教えてくれたのは……鈴木 枝里子先生
医療法人社団ユーアイエメリー会理事長、医療法人大壮会久喜すずのき病院認知症疾患医療センターの理事。地域に根ざした認知症ケアを実践。数十年にわたり豊富な臨床経験を積み、患者一人ひとりに合わせた丁寧な対応と家族支援を提供している。
精神保健指定医、日本精神神経学会認定 精神科専門医・指導医、日本精神神経学会認知症診療医、クロザピン処方医、電気けいれん療法(ECT)講習会修了、日本臨床精神神経薬理学専門医。
認知症を予防するためにできること
前回の記事では、認知症の人への適切な接し方について伺いました。
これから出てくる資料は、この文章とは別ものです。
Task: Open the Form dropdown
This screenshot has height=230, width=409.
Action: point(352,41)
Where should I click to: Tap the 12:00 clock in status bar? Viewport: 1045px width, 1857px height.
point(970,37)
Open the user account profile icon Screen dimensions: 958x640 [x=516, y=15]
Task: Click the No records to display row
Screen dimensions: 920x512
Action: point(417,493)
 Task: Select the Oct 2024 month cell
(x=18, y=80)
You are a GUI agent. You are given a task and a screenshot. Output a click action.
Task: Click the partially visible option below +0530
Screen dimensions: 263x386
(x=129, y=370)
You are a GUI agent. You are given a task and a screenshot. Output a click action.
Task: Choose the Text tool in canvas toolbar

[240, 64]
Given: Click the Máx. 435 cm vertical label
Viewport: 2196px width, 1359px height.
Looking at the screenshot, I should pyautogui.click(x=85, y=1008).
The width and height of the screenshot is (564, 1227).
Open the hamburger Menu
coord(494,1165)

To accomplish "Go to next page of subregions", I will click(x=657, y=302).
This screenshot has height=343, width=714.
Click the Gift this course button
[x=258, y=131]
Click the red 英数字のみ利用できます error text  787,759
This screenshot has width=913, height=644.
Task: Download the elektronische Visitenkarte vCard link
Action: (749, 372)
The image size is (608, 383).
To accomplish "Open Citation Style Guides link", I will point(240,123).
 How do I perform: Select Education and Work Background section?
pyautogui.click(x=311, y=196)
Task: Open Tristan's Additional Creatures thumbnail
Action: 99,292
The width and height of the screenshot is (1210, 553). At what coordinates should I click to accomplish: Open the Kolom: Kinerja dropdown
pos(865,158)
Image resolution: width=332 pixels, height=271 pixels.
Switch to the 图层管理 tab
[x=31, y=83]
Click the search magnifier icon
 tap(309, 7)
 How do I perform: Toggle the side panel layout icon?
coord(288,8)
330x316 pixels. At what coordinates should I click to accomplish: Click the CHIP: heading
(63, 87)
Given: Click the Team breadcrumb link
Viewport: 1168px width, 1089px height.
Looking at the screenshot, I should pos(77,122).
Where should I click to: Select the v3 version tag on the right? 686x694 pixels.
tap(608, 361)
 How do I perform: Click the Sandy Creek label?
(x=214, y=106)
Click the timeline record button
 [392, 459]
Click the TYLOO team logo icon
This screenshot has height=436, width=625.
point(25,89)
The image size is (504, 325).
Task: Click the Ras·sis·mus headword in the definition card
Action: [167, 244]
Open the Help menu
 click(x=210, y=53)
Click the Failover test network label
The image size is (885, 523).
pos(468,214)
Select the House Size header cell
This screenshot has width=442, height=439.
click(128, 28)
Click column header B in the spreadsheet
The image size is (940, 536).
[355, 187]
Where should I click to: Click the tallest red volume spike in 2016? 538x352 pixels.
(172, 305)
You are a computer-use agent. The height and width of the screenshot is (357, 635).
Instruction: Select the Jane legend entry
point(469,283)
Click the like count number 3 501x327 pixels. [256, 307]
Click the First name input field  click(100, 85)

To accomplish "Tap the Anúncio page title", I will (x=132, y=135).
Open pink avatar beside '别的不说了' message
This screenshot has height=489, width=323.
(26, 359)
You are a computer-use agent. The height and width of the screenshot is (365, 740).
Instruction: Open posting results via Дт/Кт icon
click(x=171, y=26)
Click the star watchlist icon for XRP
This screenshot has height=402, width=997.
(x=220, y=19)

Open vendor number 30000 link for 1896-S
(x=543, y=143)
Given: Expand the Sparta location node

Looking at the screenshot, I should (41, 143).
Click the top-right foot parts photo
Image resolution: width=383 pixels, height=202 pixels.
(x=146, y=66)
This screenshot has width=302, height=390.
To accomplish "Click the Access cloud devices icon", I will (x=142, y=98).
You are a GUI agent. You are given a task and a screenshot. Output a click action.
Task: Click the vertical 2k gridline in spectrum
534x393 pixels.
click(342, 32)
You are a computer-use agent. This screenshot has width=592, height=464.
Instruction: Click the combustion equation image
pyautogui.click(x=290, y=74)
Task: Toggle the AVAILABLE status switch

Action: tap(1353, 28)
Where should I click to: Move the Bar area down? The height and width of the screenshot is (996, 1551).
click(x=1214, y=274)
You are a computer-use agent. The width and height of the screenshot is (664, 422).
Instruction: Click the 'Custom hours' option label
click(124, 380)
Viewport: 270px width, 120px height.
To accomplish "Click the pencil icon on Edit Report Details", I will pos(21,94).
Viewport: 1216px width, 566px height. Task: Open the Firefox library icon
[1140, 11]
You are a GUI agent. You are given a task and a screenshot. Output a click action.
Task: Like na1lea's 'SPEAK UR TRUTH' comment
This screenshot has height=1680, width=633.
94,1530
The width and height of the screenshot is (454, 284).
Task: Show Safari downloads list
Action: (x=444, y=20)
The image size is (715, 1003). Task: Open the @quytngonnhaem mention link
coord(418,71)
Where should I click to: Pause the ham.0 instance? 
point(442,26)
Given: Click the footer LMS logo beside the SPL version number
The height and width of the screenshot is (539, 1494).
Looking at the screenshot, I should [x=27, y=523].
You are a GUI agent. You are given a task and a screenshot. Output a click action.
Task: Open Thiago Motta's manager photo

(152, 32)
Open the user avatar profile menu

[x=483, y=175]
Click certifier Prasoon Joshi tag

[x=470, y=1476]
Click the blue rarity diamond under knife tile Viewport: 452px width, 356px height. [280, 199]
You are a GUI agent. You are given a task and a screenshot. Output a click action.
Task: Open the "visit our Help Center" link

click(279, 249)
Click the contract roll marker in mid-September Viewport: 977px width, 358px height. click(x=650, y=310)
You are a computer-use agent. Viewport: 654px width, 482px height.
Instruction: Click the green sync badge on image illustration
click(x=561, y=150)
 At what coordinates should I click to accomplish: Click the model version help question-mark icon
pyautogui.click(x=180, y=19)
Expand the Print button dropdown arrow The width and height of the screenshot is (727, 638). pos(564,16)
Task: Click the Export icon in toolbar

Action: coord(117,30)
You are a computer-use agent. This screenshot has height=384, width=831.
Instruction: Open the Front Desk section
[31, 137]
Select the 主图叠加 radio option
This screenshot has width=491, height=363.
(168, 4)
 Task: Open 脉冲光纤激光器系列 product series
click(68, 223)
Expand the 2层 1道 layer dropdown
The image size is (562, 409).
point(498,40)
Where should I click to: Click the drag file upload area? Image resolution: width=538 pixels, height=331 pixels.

これからシニア世代を迎えるミドル世代が、認知症を予防するために何かできることはあるのでしょうか。
鈴木先生:認知症予防として、最近では薬物療法に大きな進展があります。その中で注目されているのが「レカネマブ」という薬です。
レカネマブは、アルツハイマー型認知症の原因の一つとされるアミロイド βという異常なタンパク質を取り除く働きをします。アルツハイマー型認知症の初期段階に使うことで、進行を遅らせる効果が期待されています。これによって、将来的に認知症の発症リスクを低減できる可能性が高まっています。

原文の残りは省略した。